─── Trecho para ler
A resposta dos bolcheviques veio rápida: repressão brutal! Além de temer perder a hegemonia sobre os rumos da revolução, o Partido Comunista visava impedir que Kronstadt servisse de “plataforma” para mais uma ação do Exército Branco. De fato, muitos dos emigrados russos, que articularam a contrarrevolução de outros países, tentavam encontrar na revolta de Kronstadt uma forma de acabar totalmente com o poder bolchevique e, obviamente, de restaurar o poder nas mãos dos capitalistas. E foi esse o argumento leninista contra a revolta na base naval. Atualmente está fartamente documentado e comprovado que tal ideia era falsa e que, enquanto durou a revolta, não houve qualquer tipo de associação entre os marinheiros de Kronstadt, ou seus líderes, e as forças da contrarrevolução. Fora isso, basta ler as exigências dos marinheiros para constatar que se tratava, sim, de uma enorme mobilização de esquerda.

Sabendo do perigo que poderia representar a vitória da sedição, o Exército Vermelho mobilizou mais de 50 mil soldados. Em 17 de março, Kronstadt rendia-se contabilizando milhares de mortos. No dia seguinte, a imprensa bolchevique comemorava o aniversário de 50 anos da Comuna de Paris, 1871, enaltecendo os rebeldes da capital francesa. Ironias à parte, o fato é que o levante dos marinheiros acabou constituindo-se como a última mobilização antiditatorial na Rússia por algumas décadas. Era o fim do processo revolucionário que se iniciara em 1917.
──────
─── Linhas registradas
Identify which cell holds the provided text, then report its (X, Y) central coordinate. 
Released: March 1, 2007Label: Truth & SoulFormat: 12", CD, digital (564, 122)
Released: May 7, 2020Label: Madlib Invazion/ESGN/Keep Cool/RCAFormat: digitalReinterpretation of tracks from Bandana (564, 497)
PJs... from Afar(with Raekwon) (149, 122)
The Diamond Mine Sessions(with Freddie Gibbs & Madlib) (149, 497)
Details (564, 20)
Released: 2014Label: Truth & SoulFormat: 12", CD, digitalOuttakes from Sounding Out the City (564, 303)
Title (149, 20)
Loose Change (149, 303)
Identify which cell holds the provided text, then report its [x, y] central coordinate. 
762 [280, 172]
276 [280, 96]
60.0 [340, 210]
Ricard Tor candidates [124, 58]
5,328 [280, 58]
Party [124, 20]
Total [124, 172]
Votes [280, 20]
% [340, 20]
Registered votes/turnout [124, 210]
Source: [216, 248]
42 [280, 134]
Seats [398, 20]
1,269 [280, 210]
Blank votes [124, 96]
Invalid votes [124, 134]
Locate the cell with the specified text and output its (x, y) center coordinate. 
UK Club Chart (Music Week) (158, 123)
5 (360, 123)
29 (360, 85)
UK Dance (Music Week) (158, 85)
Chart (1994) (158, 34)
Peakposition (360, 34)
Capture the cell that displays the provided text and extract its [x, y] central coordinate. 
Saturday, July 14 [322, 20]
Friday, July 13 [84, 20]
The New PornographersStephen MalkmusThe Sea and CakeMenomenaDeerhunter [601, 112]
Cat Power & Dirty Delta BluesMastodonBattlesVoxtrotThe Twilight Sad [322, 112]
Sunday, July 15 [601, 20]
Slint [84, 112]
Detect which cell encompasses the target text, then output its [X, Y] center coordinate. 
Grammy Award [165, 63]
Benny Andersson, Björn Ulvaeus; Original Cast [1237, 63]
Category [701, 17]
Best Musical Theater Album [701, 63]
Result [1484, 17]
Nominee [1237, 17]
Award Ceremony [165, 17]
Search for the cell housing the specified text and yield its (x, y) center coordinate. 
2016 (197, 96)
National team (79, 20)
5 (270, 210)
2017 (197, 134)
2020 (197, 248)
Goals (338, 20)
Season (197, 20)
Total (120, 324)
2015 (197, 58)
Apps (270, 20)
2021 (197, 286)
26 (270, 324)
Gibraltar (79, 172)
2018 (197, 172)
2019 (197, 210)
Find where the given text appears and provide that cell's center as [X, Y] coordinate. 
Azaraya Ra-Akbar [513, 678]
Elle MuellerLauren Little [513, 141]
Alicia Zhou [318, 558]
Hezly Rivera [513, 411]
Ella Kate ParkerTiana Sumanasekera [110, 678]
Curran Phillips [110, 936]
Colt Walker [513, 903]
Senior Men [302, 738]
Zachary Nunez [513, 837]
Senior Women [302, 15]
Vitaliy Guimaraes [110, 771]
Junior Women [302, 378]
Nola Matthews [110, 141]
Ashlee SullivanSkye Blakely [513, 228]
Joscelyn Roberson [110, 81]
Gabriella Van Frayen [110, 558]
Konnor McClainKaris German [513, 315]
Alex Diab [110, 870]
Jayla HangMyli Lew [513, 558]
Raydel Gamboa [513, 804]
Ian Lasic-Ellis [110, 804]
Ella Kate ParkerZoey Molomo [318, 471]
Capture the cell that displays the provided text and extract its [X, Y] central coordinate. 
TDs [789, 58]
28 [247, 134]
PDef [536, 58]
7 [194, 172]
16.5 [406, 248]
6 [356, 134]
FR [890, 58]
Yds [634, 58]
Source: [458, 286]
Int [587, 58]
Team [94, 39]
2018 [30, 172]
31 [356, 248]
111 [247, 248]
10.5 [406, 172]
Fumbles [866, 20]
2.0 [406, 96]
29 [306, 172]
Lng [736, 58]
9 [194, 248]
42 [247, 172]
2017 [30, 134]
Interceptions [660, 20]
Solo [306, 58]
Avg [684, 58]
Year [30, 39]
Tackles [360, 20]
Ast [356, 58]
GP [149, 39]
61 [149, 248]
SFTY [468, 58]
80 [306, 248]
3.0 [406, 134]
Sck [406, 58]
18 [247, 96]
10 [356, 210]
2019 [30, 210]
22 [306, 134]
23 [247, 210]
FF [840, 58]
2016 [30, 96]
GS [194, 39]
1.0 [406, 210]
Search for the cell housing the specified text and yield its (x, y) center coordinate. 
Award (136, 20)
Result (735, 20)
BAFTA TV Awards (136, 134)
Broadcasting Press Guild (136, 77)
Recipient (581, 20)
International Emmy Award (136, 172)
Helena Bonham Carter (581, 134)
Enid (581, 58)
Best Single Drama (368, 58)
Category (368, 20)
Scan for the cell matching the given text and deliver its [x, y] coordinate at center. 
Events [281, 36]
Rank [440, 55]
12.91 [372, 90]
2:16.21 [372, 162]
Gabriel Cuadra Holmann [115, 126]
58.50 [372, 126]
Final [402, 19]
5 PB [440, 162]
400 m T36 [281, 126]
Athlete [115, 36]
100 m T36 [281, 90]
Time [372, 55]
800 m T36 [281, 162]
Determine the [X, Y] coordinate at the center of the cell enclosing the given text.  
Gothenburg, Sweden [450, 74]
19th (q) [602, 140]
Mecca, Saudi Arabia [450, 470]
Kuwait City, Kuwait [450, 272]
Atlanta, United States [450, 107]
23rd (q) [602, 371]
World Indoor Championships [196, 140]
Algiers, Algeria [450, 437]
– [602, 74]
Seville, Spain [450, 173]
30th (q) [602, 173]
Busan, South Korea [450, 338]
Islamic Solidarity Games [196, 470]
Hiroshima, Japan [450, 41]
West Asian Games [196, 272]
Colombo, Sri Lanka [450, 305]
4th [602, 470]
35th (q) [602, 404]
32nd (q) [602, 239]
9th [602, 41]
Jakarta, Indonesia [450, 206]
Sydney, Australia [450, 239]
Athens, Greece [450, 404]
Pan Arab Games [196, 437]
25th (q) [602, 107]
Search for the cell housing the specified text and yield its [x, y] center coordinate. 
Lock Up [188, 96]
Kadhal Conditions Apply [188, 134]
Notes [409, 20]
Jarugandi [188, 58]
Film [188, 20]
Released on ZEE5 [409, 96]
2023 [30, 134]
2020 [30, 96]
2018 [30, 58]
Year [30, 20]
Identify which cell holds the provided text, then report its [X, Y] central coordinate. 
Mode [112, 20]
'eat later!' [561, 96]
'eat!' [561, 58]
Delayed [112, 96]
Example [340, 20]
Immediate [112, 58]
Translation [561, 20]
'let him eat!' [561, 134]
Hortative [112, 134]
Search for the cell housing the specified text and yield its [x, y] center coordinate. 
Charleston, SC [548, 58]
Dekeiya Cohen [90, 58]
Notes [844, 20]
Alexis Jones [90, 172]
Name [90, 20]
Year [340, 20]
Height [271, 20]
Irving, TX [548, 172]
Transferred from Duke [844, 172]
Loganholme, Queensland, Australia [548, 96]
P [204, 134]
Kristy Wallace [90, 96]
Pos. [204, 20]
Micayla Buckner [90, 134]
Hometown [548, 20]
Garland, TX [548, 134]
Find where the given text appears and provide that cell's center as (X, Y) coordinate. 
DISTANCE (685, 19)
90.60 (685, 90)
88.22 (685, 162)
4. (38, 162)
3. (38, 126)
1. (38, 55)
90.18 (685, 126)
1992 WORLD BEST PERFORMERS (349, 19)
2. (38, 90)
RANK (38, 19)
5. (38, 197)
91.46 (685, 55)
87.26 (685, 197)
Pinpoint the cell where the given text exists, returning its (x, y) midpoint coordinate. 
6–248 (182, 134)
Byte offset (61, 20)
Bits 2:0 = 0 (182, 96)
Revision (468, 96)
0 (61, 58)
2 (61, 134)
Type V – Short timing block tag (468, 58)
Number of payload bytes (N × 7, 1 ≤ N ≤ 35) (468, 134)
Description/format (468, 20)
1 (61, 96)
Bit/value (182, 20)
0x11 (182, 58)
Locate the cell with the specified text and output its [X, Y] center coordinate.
──────
Tarefas pedidas:
**1.** Segundo o trecho sobre a revolta de Kronstadt, quantos soldados o Exército Vermelho mobilizou?
**2.** Retome o trecho sobre a revolta de Kronstadt a partir do ponto em que ele termina.
As linhas não são necessárias.

Respostas por tarefa:
**1.** Mais de 50 mil soldados.

**2.**
Posteriormente, Lenin substituiria o Comunismo de Guerra pela Nova Política Econômica (NEP), restituindo a iniciativa privada nos setores agrícolas, industrial e comercial para tentar retirar a Rússia da crise na qual se afogava.

Como slogan, a NEP afirmava dar “um passo atrás para dar dois à frente”... E dessa forma, mas à frente, Stalin se consolidaria no poder, sustentando a situação de que a revolução social na Rússia estava restrita aos desejos clandestinos, aos exilados e fugitivos políticos de esquerda e aos campos de concentração da Sibéria. Demonstrando que se o resultado da revolução de 1917 foi que as aldeias revolucionárias teriam de trilhar novamente o caminho do medo e da clandestinidade, era necessário, então, que se repensassem as formas de luta em combate ao capitalismo (pp. 26-29).

(...)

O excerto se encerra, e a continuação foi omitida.